I nastri spariti con l’interrogatorio di Moro. Oltre alla volontà di “eliminare Moro”, che Pieczenik aveva già rivelato in alcune interviste e nel libro di Emmanuel Amara del 2006 Abbiamo ucciso Aldo Moro, il procuratore generale attribuisce al funzionario americano altri due obiettivi precisi. Uno è quello di “mettere le mani sui testi e sui nastri dell’interrogatorio di Moro”: documenti che spariranno misteriosamente. Le Br sosterranno in seguito di aver distrutto gli originali (le lettere non recapitate, il “Memoriale”, le bobine degli interrogatori) o si rifiuteranno apertamente di rispondere sul punto, come nel caso di Mario Moretti davanti al giudice il 30 ottobre ’90. Il terzo obiettivo è “costringere al silenzio le Br”, raggiunto anche in questo caso sebbene tra i risultati fosse “il più difficile da conseguire”: a partire dal 15 aprile ’78 si smorzano improvvisamente le promesse di pubblicare le importanti rivelazioni emerse dall’interrogatorio del presidente della Dc. Niente di quanto eventualmente rivelato da Moro sui “veri e nascosti responsabili” delle stragi, sugli “intrighi di potere, le omertà” di cui parlano le Br nei loro comunicati verrà reso noto dai brigatisti né allora né mai. “Quanto al «come» questo obiettivo sia stato conseguito possono formularsi soltanto delle ipotesi – scrive il pg – che non trovano riscontri che le porti fuori dalle secche delle mere supposizioni di un ruolo della Nato, o di qualche non meglio precisato apparato di sicurezza, o della malavita o di tutti quanti insieme”.

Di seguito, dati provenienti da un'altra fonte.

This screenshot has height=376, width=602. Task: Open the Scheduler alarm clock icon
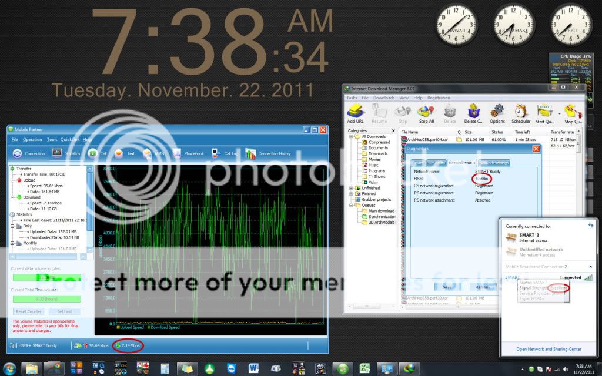pyautogui.click(x=521, y=111)

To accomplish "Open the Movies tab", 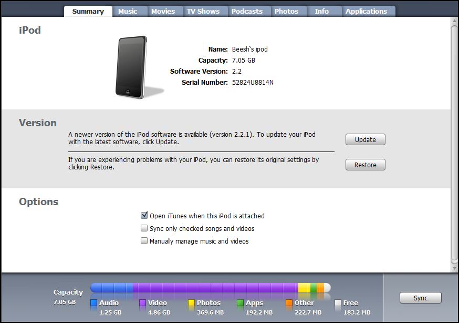I will [163, 11].
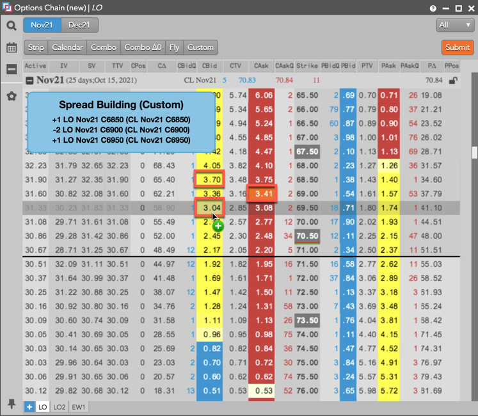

Il colonnello Guglielmi e l’“uomo col cappotto cammello”. La Procura approfondisce anche la figura di due uomini legati ai servizi segreti che erano presenti la mattina del 16 marzo ’78 in via Fani. Il colonnello Camillo Guglielmi, capo dell’Ufficio sicurezza del Sismi, già vicino al generale del Sid (il Servizio informazioni difesa sciolto nel ’77) Gianadelio Maletti, l’alto ufficiale condannato per favoreggiamento dei neofascisti accusati della strage di Piazza Fontana. Guglielmi aveva partecipato nel ’72-’73, su richiesta di Maletti, ad alcuni addestramenti speciali nella base sarda di Capo Marrargiu sull’uso degli esplosivi e sulle tecniche di guerriglia e imboscata. La presenza del colonnello Guglielmi è da porsi “senz’altro – per il pg Ciampoli – in relazione coi tragici eventi che in quella via e in quel giorno si verificarono”. L’altro è l’“uomo dal cappotto di cammello” arrivato in via Fani subito dopo la sparatoria. Si scoprirà in seguito che si tratta di Bruno Barbaro, “cognato del colonnello Fernando Pastore Stocchi, dirigente della base di Capo Marrargiu e collaboratore del generale Vito Miceli”, che in via Mario Fani, secondo alcuni testimoni, “gestiva una base dei servizi segreti”.

“Non può farsi a meno di evidenziare la singolarità della contemporanea presenza in via Fani – sottolinea il procuratore generale – di due personaggi le cui storie personali conducono, direttamente o indirettamente, alla base di Capo Marrargiu”: la base di addestramento della struttura Stay-Behind “Gladio”. Anche se nel caso del sequestro Moro – nota il magistrato – Gladio rischia di diventare il “paravento” dietro cui si nasconderebbe altro: “Una serie di strutture segrete miliari e civili, infiltrate dagli ex salotini e legate a doppio filo ai servizi segreti dei Paesi occidentali (…) dal «Noto Servizio» al «Sid parallelo», dalla «Rosa dei Venti» ai «Nuclei di Difesa dello Stato», che agirono ben oltre i confini dell’anticomunismo democratico”. Quel che è certo è che quel giorno le Br non erano sole in via Fani.